__PROBLEM TO WORK ON__. For the data below, work out how many lines contain the word "computer" and supply only that number.

Entries taken from a collection:
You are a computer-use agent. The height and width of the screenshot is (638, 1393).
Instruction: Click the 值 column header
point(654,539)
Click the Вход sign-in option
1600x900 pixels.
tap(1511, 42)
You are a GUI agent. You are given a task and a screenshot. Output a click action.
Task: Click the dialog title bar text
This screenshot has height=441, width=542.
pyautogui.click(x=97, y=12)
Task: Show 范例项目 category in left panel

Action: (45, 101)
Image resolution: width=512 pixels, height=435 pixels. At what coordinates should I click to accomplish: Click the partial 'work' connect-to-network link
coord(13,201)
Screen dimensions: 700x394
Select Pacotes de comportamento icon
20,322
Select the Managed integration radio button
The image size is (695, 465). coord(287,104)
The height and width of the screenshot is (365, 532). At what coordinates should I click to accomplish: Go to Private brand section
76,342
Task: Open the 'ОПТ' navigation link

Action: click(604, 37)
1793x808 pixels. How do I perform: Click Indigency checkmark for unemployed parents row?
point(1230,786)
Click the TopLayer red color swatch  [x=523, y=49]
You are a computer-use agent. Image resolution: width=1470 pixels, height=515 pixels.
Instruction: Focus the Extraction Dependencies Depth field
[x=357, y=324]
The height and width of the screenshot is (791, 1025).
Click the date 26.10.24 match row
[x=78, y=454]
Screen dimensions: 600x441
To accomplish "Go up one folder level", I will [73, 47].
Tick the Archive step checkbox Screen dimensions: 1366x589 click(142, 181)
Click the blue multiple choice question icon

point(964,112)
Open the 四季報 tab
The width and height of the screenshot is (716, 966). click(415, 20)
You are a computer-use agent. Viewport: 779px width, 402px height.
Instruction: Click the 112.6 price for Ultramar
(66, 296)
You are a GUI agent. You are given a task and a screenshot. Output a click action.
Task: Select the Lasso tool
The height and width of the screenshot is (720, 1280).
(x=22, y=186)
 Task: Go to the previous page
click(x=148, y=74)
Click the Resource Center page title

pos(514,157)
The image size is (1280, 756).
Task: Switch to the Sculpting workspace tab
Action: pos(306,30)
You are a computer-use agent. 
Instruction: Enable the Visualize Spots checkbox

__RESULT__. 4